Download GSV images (if not already cached)

In [5]:
# Initialise interface to Google Street View
gsv = gsv_loader(apikey_filename, gsv_download_dir)

# Create a batch file (CSV) with the list of locations to download from Google
# limit=0 means unlimited, set to a small integer to test a few downloads
gsv.write_batch_file(batch_filename, sample_points_20, limit=0)

# Process the batch file (with progress bar) and report how many images were fetched vs. skipped
# Working from a batch file means we have a permanent record of what was loaded (in case we need to resume later)
# and helps us implement a progress bar via tdqm
gsv.process_batch_file(batch_filename, progress=True, verbose=False)

Backup E:\Release\minor_thesis\batches\Mount_Eliza_Sample_20m.csv to E:\Release\minor_thesis\batches\Mount_Eliza_Sample_20m20211012_013239.csv
Write E:\Release\minor_thesis\batches\Mount_Eliza_Sample_20m.csv


  0%|          | 0/1113 [00:00<?, ?it/s]

GSV Cache Hits:       4452 Misses:          0


## Apply Model to Batch File

In [6]:
# Initialise model
model_wrapper = tf2_model_wrapper(
    locality, 
    margin, 
    gsv_download_dir, 
    output_directory, 
    trained_model_name, 
    version_suffix = dataset_version
)

[PhysicalDevice(name='/physical_device:GPU:0', device_type='GPU')]
Output directory for detections: E:\Release\minor_thesis\detections\Mount_Eliza_Sample_20m
Label Map Path: [TensorFlow\workspace\annotations\label_map_V1.pbtxt]
Latest Checkpoint: ckpt-0


In [7]:
# Run detections for entire batch
model_wrapper.process_batch_file(batch_filename, min_score=confidence_threshold, progress=True, verbose=False)

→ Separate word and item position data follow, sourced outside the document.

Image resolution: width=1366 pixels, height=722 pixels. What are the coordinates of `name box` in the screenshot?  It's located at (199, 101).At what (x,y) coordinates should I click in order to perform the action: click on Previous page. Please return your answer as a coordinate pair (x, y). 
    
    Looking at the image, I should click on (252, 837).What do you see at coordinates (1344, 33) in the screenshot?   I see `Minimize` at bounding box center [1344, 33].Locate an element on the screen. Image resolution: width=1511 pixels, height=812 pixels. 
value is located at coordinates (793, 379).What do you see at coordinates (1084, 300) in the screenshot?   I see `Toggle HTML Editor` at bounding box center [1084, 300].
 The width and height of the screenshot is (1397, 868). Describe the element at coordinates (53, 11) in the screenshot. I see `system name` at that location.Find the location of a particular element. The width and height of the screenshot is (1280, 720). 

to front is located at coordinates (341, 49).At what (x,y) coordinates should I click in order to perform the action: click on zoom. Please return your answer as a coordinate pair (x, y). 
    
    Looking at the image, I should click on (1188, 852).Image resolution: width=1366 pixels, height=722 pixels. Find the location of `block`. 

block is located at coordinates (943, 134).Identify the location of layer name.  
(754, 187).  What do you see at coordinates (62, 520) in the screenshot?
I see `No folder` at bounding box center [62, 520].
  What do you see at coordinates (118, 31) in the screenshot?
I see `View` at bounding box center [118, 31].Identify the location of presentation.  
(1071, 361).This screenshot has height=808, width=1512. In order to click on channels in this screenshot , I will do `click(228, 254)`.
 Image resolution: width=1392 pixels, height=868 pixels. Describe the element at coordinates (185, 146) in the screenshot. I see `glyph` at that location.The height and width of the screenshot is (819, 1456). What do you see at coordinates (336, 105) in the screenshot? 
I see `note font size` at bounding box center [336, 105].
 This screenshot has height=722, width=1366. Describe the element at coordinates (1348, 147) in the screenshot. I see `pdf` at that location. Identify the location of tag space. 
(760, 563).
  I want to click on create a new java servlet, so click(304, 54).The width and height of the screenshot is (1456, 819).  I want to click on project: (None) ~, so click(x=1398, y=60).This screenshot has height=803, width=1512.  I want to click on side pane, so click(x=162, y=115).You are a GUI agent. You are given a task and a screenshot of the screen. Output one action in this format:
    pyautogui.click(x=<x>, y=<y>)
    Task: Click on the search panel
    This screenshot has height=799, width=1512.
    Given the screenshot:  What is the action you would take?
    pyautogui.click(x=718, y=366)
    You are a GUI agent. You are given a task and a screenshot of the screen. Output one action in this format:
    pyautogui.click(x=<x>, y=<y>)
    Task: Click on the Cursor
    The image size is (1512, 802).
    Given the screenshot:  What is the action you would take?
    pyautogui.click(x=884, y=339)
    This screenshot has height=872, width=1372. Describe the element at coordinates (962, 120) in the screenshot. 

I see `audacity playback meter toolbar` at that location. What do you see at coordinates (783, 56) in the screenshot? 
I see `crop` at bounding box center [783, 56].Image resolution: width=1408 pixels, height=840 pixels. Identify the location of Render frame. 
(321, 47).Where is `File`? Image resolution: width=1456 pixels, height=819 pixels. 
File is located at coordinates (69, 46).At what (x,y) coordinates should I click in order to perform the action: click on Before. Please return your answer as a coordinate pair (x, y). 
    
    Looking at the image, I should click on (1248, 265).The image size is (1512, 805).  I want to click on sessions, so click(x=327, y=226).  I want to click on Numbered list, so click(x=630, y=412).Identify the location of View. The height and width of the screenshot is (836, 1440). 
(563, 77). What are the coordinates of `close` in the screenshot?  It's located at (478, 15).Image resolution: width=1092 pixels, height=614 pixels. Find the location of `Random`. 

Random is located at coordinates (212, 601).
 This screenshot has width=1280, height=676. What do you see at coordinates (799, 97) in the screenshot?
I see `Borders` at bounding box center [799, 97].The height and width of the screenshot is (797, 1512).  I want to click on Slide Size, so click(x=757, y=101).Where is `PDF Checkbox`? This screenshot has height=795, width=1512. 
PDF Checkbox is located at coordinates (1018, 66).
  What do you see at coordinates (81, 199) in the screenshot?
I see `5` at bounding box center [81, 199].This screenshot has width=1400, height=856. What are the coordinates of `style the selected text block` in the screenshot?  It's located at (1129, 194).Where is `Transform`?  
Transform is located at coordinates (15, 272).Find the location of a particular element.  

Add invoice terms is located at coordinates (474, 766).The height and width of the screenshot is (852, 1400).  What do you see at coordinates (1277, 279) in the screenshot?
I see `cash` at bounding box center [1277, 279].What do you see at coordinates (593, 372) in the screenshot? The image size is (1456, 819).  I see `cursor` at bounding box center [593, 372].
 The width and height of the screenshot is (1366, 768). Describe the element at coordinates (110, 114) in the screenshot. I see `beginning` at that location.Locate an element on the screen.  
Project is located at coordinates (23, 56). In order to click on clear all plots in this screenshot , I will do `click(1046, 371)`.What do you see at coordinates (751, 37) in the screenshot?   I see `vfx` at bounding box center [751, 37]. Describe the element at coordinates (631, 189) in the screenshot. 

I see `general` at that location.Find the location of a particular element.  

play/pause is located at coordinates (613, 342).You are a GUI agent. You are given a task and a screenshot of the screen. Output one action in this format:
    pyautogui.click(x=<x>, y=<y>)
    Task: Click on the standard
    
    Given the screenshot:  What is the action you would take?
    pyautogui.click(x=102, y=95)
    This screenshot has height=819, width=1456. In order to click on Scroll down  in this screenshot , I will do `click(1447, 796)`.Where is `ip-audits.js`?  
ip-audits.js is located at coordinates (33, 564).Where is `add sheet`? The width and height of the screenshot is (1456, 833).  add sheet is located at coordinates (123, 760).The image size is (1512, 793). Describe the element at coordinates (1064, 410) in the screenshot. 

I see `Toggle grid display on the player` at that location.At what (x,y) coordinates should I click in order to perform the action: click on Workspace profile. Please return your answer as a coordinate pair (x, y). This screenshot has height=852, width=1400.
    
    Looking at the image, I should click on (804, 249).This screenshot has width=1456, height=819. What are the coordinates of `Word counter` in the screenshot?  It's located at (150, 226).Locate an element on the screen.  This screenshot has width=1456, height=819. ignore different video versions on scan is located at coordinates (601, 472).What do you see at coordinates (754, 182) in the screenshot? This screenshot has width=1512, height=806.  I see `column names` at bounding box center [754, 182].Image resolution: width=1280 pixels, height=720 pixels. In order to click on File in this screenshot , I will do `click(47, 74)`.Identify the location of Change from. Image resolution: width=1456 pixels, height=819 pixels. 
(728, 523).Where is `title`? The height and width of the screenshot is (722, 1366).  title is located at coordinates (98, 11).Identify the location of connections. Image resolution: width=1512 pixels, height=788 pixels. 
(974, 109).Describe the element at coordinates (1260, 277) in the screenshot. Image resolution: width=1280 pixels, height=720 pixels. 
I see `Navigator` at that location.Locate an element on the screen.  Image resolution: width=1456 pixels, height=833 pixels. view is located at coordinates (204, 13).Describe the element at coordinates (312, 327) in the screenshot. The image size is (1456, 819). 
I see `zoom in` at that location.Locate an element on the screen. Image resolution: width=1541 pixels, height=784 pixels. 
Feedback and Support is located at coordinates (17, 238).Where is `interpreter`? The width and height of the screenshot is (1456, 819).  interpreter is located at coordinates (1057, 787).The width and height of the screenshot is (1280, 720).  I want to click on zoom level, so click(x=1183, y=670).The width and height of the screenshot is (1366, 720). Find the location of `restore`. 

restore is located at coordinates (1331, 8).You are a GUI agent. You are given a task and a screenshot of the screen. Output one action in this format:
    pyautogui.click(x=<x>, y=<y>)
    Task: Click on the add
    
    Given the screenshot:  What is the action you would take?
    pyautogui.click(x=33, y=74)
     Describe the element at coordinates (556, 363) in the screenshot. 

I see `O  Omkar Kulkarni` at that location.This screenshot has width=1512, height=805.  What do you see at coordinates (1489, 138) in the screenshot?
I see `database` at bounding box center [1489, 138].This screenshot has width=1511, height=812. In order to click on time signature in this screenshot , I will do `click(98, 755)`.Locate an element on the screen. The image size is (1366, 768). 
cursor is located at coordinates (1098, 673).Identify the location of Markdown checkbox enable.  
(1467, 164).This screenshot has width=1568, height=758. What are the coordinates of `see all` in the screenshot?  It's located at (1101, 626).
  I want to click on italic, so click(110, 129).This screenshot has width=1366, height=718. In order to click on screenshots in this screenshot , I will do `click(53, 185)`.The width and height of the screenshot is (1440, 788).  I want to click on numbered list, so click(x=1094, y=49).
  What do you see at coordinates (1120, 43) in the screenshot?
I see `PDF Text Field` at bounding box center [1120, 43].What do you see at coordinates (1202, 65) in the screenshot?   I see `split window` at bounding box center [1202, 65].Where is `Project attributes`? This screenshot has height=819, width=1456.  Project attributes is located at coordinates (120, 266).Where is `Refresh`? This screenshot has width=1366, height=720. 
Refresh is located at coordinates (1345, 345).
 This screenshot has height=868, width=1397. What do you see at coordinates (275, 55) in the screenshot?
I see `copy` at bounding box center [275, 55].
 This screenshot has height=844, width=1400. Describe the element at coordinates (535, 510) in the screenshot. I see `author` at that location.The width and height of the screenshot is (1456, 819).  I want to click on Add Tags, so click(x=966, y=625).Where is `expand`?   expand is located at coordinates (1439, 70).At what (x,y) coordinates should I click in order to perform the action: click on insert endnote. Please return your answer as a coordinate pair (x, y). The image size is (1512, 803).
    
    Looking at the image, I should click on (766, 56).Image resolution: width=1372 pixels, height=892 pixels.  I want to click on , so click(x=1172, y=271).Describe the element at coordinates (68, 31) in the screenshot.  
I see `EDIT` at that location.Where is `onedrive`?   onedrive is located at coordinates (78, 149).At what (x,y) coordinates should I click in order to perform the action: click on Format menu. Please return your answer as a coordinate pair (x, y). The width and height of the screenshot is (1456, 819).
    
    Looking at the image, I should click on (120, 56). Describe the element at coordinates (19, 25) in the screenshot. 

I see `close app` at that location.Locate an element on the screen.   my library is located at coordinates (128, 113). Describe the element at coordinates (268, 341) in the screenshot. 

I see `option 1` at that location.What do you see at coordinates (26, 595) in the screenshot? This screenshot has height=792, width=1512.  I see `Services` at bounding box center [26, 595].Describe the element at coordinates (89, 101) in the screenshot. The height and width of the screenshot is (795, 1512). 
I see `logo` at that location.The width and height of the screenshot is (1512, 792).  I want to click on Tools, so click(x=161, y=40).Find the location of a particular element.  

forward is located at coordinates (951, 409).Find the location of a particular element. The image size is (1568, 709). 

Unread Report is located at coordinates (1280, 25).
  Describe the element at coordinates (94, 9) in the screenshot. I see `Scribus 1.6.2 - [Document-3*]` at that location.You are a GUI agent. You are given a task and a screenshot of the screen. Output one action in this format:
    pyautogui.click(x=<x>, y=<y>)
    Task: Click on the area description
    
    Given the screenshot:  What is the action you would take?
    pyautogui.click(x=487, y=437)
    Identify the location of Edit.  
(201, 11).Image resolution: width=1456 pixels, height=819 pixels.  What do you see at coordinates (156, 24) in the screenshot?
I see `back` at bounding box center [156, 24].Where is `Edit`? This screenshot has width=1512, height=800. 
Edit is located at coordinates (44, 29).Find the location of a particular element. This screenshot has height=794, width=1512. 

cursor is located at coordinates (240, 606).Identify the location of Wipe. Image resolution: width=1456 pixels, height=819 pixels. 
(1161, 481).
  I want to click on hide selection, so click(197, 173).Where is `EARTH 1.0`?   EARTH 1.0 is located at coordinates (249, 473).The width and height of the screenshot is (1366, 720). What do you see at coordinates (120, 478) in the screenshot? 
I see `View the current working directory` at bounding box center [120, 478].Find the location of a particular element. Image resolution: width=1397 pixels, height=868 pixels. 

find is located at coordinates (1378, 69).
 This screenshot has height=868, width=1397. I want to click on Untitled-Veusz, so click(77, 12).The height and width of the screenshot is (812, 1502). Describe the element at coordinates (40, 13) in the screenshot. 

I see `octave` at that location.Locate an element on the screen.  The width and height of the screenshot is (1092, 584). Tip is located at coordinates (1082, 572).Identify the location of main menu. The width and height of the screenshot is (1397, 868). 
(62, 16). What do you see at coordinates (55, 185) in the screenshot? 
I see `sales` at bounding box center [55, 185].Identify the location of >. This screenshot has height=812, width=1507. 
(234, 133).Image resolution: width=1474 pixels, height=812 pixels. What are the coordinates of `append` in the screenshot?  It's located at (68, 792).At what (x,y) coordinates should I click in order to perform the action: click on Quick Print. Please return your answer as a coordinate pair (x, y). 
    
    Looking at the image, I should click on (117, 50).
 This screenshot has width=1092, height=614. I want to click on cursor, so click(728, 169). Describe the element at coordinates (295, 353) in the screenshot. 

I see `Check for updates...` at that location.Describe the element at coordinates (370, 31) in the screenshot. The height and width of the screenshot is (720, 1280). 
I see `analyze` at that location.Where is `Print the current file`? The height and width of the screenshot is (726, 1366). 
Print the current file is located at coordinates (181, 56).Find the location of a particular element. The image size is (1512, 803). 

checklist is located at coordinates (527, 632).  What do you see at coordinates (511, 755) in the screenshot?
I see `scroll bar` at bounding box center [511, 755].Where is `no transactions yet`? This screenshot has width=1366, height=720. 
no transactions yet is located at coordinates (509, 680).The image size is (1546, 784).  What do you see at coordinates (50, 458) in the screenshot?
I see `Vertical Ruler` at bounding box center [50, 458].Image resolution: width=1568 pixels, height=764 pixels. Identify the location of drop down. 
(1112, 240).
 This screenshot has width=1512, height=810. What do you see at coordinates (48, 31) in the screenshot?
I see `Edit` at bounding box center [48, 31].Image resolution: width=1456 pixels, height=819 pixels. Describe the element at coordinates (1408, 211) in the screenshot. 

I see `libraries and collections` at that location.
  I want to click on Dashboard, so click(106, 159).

  0%|          | 0/1113 [00:00<?, ?it/s]

INFO:tensorflow:depth of additional conv before box predictor: 0
Instructions for updating:
Use ref() instead.


'E:\\Release\\minor_thesis\\detections\\Mount_Eliza_Sample_20m\\detection_log.csv'

## Load Detections

Load the detection log that was just created, correlate to the Open StreetMap data, and write geojson files to compare and draw the routes

In [8]:
# Correlate detections to OpenStreetMap data
walker.load_detection_log(detection_log_path)

In [9]:
walker.write_geojsons(locality_margin, output_directory, intersection_skip_limit=1, verbose=False)

Writing hit, feature count: 21
Writing to: E:\Release\minor_thesis\detections\Mount_Eliza_Sample_20m\hit.geojson
Writing tag, feature count: 2
Writing to: E:\Release\minor_thesis\detections\Mount_Eliza_Sample_20m\tag.geojson
Writing both, feature count: 2
Writing to: E:\Release\minor_thesis\detections\Mount_Eliza_Sample_20m\both.geojson
Writing either, feature count: 21
Writing to: E:\Release\minor_thesis\detections\Mount_Eliza_Sample_20m\either.geojson
Writing hit_only, feature count: 20
Writing to: E:\Release\minor_thesis\detections\Mount_Eliza_Sample_20m\hit_only.geojson
Writing tag_only, feature count: 0
Writing to: E:\Release\minor_thesis\detections\Mount_Eliza_Sample_20m\tag_only.geojson
hit     : Total distance   11817.05m
tag     : Total distance    2344.05m
both    : Total distance    2344.05m
either  : Total distance   11817.05m
hit_only: Total distance    9387.53m
tag_only: Total distance       0.00m